PatrickInBama
I’m having to replace our in-house authentication process with Okta and I’ve tried 6 or 7 different process from Okta-hosted widget to custom self-hosted widgets and I think I have found the right combo but have issues with the sdk. So one of my criteria is token reuse. Customers want to login one time and opening other products of ours should reuse the token. We have 6 or 7 products in our line and today each requires you to login. I did have this working with the Okta-hosted widget but I found a flaw in Okta’s code that is a showstopper so I went back to the self-hosted widget. FYI, the showstopper is a scenario where we have a session monitor that monitors activity and after 30 minutes of no activity signs you out and takes you back to the sign on page. Okta has a flaw where if someone were to go to lunch and the session times out, after 15 minutes of sitting on Okta’s signin page, Okta loses track of the originating app so you get their default 400 error page or if you do login and have a subsequent MFA screen to authenticate with and you sit there for 15 minutes, successful re-signing takes you to the Okta dashboard instead of you app. Our users will flood our CSR with thousands of questions.

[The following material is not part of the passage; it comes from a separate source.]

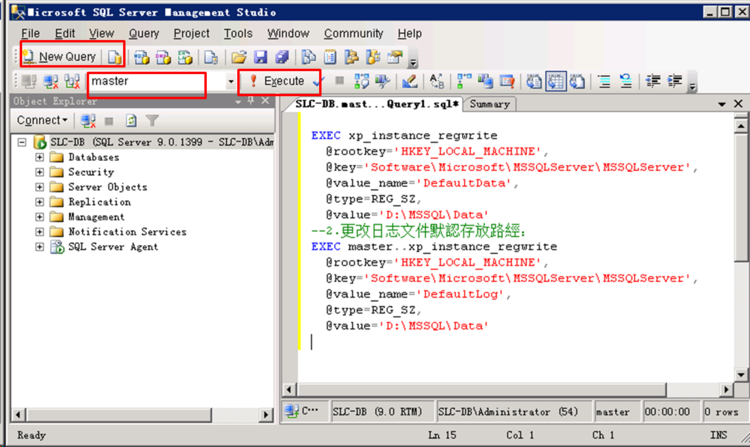
Task: Execute the current SQL query
Action: click(278, 81)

Any way, the issue I have now is I used Okta’s basic signin widget which works great, but I think it’s missing features. I don’t have the ability to reuse an existing token…each subsequent tab requires logging back in. Worse though is why I’m writing this reply. You hint at using Okta instead of localstorage, yet Okta uses localstorage to store all tokens. Isn’t that a bad practice? With an access token, any hacker has all they need to hack your application. Yet, none of Okta’s documentation ever mentions how to replace their token storage with something more secure. Their widget will break if you move your storage provider to a custom one. What ideas do you have to help me replace Okta’s default token storage with a custom storage provider that is more secure?